At the Birthplace of the Environmental Justice Movement, Duckworth Continues Push for Clean Air, Water and Land for All
[CHICAGO, IL] – U.S. Senator and co-founder of the U.S. Senate Environmental Justice Caucus Tammy Duckworth (D-IL) today joined local advocates and public officials on a tour of the birthplace of the environmental justice movement, Chicago’s Altgeld Gardens. After touring the neighborhood and discussing its legacy in the environmental justice movement, Duckworth hosted a forum with community groups to discuss her comprehensive Environmental Justice for All Act, which focuses on achieving health equity and climate justice for all, particularly underserved communities and communities of color that have long been harmed by environmental injustices and the cumulative impacts of toxic pollutants. Duckworth was joined by U.S. Environmental Protection Agency Region 5 Administrator Deb Shore, U.S. Representative Robin Kelly (D-02), People for Community Recovery officials Cheryl Johnson and Courtney Hansen and Neighbors 4 EJ official Myrna Romo. Photos from today’s events are available here.
“I want to emphasize how simple this is: no one should have to drink brown water, breathe contaminated air or worry about pollution’s impact on their family’s health,” Duckworth said. “Today’s tour and meeting were opportunities to recognize the lives impacted by environmental injustice and meet with activists who are working to protect their communities. I was proud to discuss my Environmental Justice for All Act today, which was written with Black, Brown and underserved communities to create a more equitable future. As co-founder of the Senate’s first-ever Environmental Justice Caucus, I’ll keep pressing environmental justice in Washington because all Americans deserve clean air, water and land regardless of their zip code, the size of their wallet or the color of their skin.”
After the tour, the forum was hosted at the Southeast Environmental Task Force office on the far South East Side, and included representatives from People for Community Recovery, Neighbors for Environmental Justice, Blacks in Green, Little Village Environmental Justice Organization and more.

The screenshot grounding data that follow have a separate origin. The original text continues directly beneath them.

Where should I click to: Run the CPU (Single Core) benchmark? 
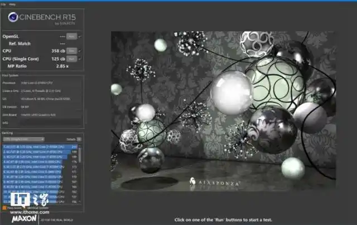(x=71, y=58)
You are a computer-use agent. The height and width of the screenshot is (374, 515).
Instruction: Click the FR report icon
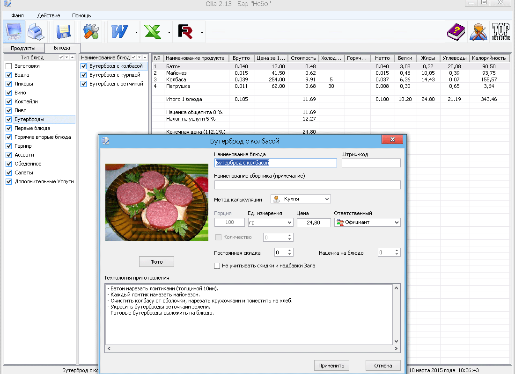185,32
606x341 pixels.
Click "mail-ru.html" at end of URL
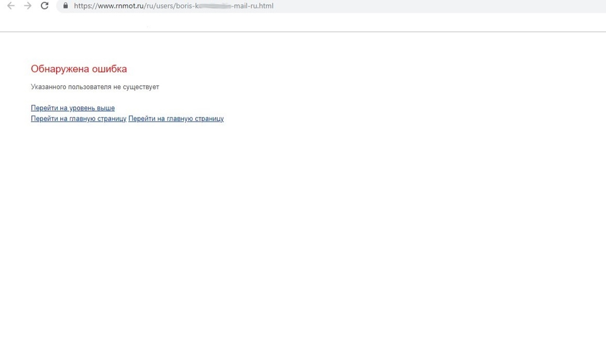coord(253,6)
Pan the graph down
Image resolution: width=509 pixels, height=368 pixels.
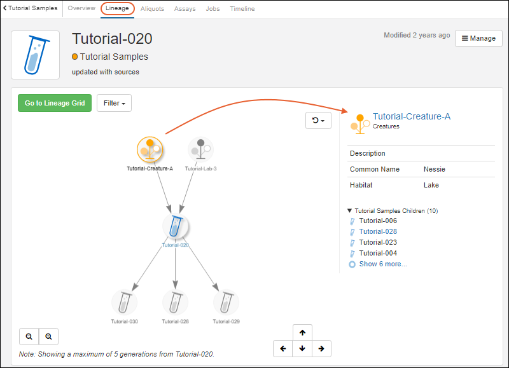click(x=302, y=348)
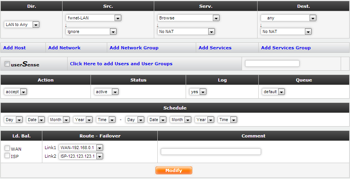The image size is (350, 179).
Task: Open the Browse service dropdown
Action: click(x=188, y=18)
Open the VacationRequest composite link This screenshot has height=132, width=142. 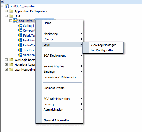pyautogui.click(x=29, y=55)

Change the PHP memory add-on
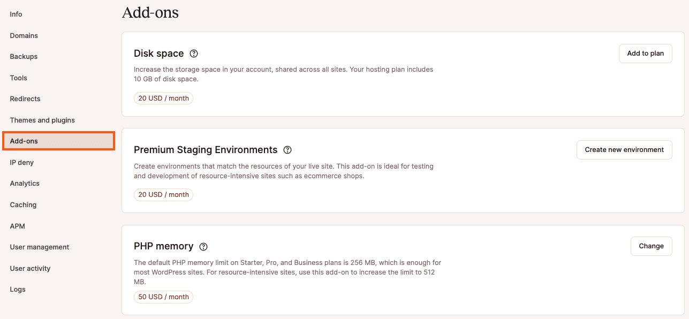pyautogui.click(x=651, y=246)
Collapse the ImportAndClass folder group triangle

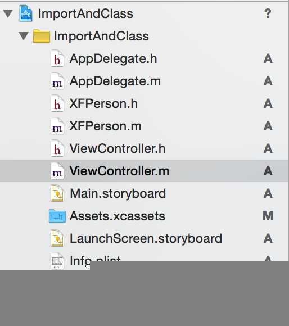click(24, 36)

Duckworth has been committed to helping ensure more Americans have safer air and water in their communities. Last March, the Senator introduced the Environmental Justice for All Act, sweeping legislation that would strengthen the Civil Rights Act by prohibiting discrimination based on disparate impacts and explicitly adds cumulative impacts in permitting decisions under the Clean Water Act and Clean Air Act.
This March, several of her key environmental priorities became law in the Fiscal Year 2022 (FY22) Omnibus appropriations package, including cleaning up hazardous waste sites and tackling contaminated properties by investing in the EPA’s Superfund program and brownfield grants and addressing the disproportionate impacts of pollution on communities of color and low-income communities by expanding funding for environmental justice programs at EPA.
In April, Duckworth, who is also the Chair of the U.S. Senate Environment & Public Works Subcommittee on Fisheries, Water and Wildlife, led a subcommittee field hearing in Chicago on the implementation of her Drinking Water and Wastewater Infrastructure Act (DWWIA) and the Bipartisan Infrastructure Law. Last year, President Biden signed the historic Bipartisan Infrastructure Deal into law that included Duckworth’s entire DWWIA, which would help rebuild our nation’s crumbling and dangerous water infrastructure. As a result of her leadership, Illinois—which contains the most known lead service lines of any state in the nation—will be able to dramatically accelerate projects to remove dangerous lead pipes and protect countless children against permanent, irreversible brain damage from drinking lead-contaminated water.